15. Tag – In die Berge nach Kalaw


Wir haben Bagan wieder verlassen: Ein Transporter sammelte uns am Hotel ein. Die Rucksäcke wurden aufs Dach gehievt und vertäut. Mit ein paar weiteren Haltestationen, bei denen Mensch und diverse Güter ein- bzw aufgeladen wurden, war der Bus dann gut gefüllt. Zwei Fahrer wechselten sich auf der Fahrt ab: Der eine fuhr und der andere hatte seinen Platz beim Gepäck auf dem Dach.

Auf der Fahrt konnte man die Leute in ihrem Alltag gut beobachten: Viel ist noch einfache Handarbeit. Frauen, beim Wäsche waschen im Fluß, Männer, die mit dem Ochsenkarren auf dem Feld arbeiteten und das Härteste finde ich die Straßenarbeiter.
Männer und Frauen gleichermaßen schleppen in kleinen Körben dicke Schottersteine und legen den Unterbau für die Straße. Einzig eine Walze kommt als technisches Hilfsmittel zu Einsatz, die den Schotter zusammendrückt. Eine Schicht kleiner Steine kommt wiederum per kleiner Körbe obendrauf, während am Rand der Teer in Fässern kocht. Was eine Knochenarbeit – zumal in der Hitze!
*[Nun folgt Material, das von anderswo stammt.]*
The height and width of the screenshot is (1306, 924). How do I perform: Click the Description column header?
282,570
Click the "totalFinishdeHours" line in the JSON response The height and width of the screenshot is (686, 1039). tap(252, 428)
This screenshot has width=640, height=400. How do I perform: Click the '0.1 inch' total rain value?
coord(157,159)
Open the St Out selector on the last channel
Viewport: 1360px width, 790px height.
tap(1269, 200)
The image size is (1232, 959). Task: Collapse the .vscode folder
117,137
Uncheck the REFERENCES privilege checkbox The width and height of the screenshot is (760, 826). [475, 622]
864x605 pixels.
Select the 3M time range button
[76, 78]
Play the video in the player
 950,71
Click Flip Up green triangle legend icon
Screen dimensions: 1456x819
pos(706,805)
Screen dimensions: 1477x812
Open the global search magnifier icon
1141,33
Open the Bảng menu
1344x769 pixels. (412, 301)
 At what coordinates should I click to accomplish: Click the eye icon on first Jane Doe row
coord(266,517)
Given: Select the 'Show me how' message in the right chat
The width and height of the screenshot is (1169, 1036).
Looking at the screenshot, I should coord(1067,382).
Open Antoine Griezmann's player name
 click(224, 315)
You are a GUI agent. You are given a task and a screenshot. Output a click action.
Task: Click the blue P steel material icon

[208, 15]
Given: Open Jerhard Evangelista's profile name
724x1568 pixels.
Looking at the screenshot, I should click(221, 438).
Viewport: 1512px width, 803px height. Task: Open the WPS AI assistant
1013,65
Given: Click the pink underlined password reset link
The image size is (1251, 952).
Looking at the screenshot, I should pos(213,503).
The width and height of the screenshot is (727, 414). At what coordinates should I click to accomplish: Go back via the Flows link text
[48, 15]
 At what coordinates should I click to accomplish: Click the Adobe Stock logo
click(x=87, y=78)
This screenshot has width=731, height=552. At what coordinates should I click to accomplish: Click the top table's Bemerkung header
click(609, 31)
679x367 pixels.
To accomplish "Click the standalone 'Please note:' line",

Tja, Thema Müll: Es liegt schon viel Abfall, insbesondere Plastik, an den Straßenrändern. Aber vor den Häusern wird mit einer Ausdauer der Sand von Blättern und Unrat befreit, das würde jeder schwäbischen Hausfrau zur Ehre gereichen!

Erst ging unsere Fahrt duch steppige Landschaft: Trocken, trocken, trocken. Dann quälte sich unser Transporter die Berge hoch: Kalaw liegt auf 1400m Höhe – was sich auch gleich in angenehmerer Temperatur bemerkbar macht.

In unserer neuen Unterkunft angekommen, bezogen wir unsere Bungalows, die sehr charmant ausgestattet sind. Danach sind wir noch einmal den Hügel runter ins Dorf und durch den Markt gestreift (und ein paar Probiererle zur Vorspeise genommen) und haben noch die nächsten Tage klar gemacht. Sönke und ich machen morgen eine kleine Trekkingtour zu einigen Bergdörfern und Kevin macht eine zweitätige Tour zum Inle-See: Dort treffen wir uns wieder. Wir haben uns im Hotel bekochen lassen – legga!